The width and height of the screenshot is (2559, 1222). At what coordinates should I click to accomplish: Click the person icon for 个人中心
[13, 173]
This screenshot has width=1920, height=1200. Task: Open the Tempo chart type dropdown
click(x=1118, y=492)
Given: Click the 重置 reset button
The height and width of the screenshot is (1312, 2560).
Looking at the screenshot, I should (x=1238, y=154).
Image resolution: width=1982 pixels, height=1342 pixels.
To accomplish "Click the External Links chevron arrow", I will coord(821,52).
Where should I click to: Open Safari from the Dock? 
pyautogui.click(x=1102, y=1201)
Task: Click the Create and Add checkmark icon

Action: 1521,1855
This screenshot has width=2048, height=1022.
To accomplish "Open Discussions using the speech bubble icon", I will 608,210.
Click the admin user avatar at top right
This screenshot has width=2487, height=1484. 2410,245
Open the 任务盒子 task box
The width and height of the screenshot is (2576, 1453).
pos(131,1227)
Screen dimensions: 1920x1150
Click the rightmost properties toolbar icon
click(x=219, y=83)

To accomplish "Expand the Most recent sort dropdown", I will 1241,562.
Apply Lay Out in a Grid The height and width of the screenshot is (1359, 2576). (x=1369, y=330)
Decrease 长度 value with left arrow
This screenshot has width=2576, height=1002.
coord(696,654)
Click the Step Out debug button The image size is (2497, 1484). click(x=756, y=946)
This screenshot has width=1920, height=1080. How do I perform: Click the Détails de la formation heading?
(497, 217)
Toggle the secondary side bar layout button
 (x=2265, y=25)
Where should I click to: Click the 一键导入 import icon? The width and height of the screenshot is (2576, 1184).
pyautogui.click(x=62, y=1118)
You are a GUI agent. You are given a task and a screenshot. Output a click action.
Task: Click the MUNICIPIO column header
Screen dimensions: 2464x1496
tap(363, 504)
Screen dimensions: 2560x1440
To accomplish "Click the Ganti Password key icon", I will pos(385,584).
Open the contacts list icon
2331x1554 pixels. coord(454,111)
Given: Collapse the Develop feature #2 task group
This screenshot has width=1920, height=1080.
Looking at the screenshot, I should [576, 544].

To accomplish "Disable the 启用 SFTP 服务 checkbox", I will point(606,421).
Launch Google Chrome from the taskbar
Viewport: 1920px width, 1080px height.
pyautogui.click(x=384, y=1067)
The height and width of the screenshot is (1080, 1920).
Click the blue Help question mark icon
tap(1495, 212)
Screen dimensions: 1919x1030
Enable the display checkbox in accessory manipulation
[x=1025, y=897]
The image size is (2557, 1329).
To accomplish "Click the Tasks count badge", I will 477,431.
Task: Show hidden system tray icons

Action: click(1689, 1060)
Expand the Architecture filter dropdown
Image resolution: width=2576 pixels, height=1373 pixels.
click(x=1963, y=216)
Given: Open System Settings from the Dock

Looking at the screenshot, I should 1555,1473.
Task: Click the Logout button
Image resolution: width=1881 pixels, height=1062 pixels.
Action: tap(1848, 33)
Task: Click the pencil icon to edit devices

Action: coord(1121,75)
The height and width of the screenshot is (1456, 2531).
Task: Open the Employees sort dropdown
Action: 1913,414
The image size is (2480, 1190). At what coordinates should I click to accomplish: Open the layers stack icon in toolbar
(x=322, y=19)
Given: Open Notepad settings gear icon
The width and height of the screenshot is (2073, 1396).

★ ★ ★ ★

### [What is needed]
Repeat the data word for word, starting at its first line and stopping after the line that contains "Image resolution: width=1982".

### [Reply]
The width and height of the screenshot is (2559, 1222). At what coordinates should I click to accomplish: Click the person icon for 个人中心
[13, 173]
This screenshot has width=1920, height=1200. Task: Open the Tempo chart type dropdown
click(x=1118, y=492)
Given: Click the 重置 reset button
The height and width of the screenshot is (1312, 2560).
Looking at the screenshot, I should (x=1238, y=154).
Image resolution: width=1982 pixels, height=1342 pixels.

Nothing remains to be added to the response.